With wealth often comes a raised awareness of the importance of environmental quality and an ability to do something about it. The Beijing-based Global Times reported that the Tibetan authorities have pledged to improve close to a million hectares of desert areas over the coming two decades by planting trees and grass. Similarly, according to China Daily, Beijing and its port city Tianjin have invested 4 billion yuan (more than 500 million dollars) into wind and sandstorm control since 2000.

Then again, the prominent ecologist Jiang Gaoming of the Chinese Academy of Sciences has pointed out that tree-planting projects in north China have been in existence for three decades and 60 billion yuan has been spent on preventing the sandstorms, but the results have not been impressive.
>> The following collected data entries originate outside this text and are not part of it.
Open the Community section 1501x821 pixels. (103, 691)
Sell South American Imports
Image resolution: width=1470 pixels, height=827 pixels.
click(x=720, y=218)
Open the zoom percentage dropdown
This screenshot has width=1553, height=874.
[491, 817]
To the question why this is the case, Jiang provides a set of answers that combine the technical (planting grass rather than trees; need to include remote, inaccessible areas that are ecologically degraded) and the social. His point is that many of these formerly nomadic areas in the northwest just are too fragile for permanent settlement and their carrying capacities have been exceeded by the current population levels (just as they were towards the end of the glory of Chang'an). Furthermore, there is a link to poverty, as poor people rely on the grasslands to feed their livestock and clear land for their crops.

But for now the dust had settled and I was able to enjoy a pleasant lunch in a courtyard of an old hutong converted into a trendy café near the Lama Temple just two days after the second sandstorm. The sky was blue and breathing the air was no problem. Still, another eight to ten sandstorms are expected to hit northern China between April and May this year. Zhang Peiqun, chief forecaster at the National Meteorological Centre, explained in the newspaper that this could be predicted due to the fluctuation between warm spring weather and sudden cold spells causing heavy winds to blow away the dry sand. We got a demonstration of the sudden variability of the weather the same evening when wet snow like white rags was pouring from the sky and everything was momentarily covered in sleet.

Like everywhere, springtime weather in Beijing is unpredictable. What is sure, however, is that the sandstorms will recur for the foreseeable future.